I have temporarily placed my father’s cremains (such an odd word) next to Suki’s on the windowsill in my living room. His funeral will be held later this month and the cemetery does not store cremains. Ed liked cats so he and Suki can bask in the sun together. Suki only lived at home with me for the summer between junior and senior years at college. Ed put her under a broken 5-gallon glass water-cooler bottle to just see what she would do and she cut her nose trying to crawl under the tiny edge. Suki spent that summer hiding under the bathtub because Sabrina stalked her. Ed discouraged my attempts to make any modifications for her because "animals adapt" or "natural selection means the strongest survive" or some other stupid shit. I just wanted to feed her in a different room so she could eat in peace. Instead, she ate in the bathroom with the panicked urgency that the wrath of Sabrina was about to befall her. She can tell him her story.

Right out the window, he can see 240 West. We left in the middle of the night when I was 16 because not paying the rent had caught up with us and we were about to be evicted. He told us it was better because there were too many ghosts there. I loved that apartment. I left behind so many books I still wish I had. Ed can reflect the place where he raised Suz, Matt, Tim, and me with our mom Pat, and he can visit those ghosts he created.


Raised is not the right word. He reared us? Attempted to raise us to the best of his ability? My sister's tribute at his memorial showed homage to positive and there were many positives. There were also drastic measures he took to force conformity to the ideals he imposed on us. As extensions of his extremely narcissistic self, his children could each act out fantasies that he could not. He was very proud of the fact that despite brown eyes and curly hair being dominant traits, we all had blue/green eyes and straight hair. We had to speak perfect English. In the guise of WASPs we could go where he could not. He liked to call me his "Cliffy" even though when I actually learned anything in college that contradicted his doctrine, I became the kind of loathsome Cliffy who would have looked down on him. He both hated and loved this country. He wanted us to be all of the icons he revered but pretended that he hated for their exclusivity. Matt was supposed to be a professional hockey player. I was supposed to be the screen actress Ali McGraw or Candace Bergen. Funny, dramatic, all-American. He used to get very annoyed at me when my glasses slipped down on my face. Like him, I have no semblance of a bridge on my nose. It never made any difference to me but it seemed to emphasize the wideness and remind him of what he thought was ugly in himself. It was as if I was mocking him by letting my glasses slide down on purpose. I don't know. I actually grew up thinking I was ugly because of those features.

Collected data entries
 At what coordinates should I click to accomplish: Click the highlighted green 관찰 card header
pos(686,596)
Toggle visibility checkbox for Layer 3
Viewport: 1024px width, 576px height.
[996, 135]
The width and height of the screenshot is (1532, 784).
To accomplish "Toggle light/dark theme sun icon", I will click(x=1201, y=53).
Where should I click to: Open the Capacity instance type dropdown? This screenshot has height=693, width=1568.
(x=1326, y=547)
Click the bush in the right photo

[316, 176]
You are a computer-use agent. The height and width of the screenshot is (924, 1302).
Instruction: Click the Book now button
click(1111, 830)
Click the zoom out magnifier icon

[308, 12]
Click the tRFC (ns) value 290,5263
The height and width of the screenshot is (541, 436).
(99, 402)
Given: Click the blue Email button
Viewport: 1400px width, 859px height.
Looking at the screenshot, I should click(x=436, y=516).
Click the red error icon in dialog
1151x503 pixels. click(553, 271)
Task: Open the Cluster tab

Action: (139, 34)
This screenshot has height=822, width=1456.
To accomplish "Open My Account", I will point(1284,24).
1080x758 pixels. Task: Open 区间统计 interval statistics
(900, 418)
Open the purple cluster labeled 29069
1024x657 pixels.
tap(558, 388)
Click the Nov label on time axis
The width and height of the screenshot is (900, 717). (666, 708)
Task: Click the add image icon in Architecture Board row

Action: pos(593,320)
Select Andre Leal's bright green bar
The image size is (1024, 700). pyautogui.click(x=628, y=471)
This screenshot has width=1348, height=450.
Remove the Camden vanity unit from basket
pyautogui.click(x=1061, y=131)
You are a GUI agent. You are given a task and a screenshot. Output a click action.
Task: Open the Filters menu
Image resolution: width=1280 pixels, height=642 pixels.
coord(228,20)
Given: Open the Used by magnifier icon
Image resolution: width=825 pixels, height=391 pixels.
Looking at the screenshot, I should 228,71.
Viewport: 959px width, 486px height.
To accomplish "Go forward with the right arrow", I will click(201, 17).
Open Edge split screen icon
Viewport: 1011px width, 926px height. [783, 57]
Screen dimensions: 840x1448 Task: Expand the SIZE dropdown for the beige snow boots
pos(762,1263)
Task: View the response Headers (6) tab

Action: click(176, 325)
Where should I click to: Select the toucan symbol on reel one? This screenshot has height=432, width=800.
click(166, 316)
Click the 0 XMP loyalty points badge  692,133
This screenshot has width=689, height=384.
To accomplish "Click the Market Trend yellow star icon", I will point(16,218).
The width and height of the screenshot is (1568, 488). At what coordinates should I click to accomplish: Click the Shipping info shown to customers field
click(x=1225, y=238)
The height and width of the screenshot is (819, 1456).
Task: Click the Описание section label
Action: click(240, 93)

TASK INSTRUCTIONS>
A) Answer these questions from the passage about the narrator's father:
(i) Where has the narrator temporarily placed the father's cremains?
(ii) How old was the narrator when the family left the apartment in the middle of the night?
(iii) What was Matt supposed to be?
B) Write what comes next in the passage about the narrator's father, starting after its final sentence.
The records were taken from a different source than the text.

OUTPUTS FOR THE TASKS>
A)
(i) Next to Suki's on the windowsill in the narrator's living room.
(ii) 16.
(iii) A professional hockey player.

B)
I love aging because I feel like I do not have to worry about whether or not anyone thinks I am attractive anymore. Who I am is much more about what I do and say. What was I thinking in this picture? I know it is probably my lunch in the bag but I am imagining it is something different because my face is saying, “I have a secret.”

Monday, November 3, 2008

The Brief Wondrous Life of Edgardo Vega


He was on page 16 of the Pulitzer Prize winning novel by Junot Diaz. Irony? He had written his agent's number on a napkin in legible handwriting. He had a box cutter and some money, three loose keys, about 25 of his own business cards. Where was he going when he fainted? He had some glucose tabs and that was it. No wallet. No cellphone. The box cutter was to clip the baseball standings from the paper. It is such a shame. His mind was still so sharp. He had so many words to say and now his voice is silenced. Yesterday the sparrows were chirping up a storm in this one tree and even though it was so long ago I still remember Steven King writing that sparrows are psychopomps, harbingers of the dead. So I listened to them. I listened for Ed's voice, for a sign, a message. I think he might have said, "Don't return my cable box yet. The Rangers are on a roll."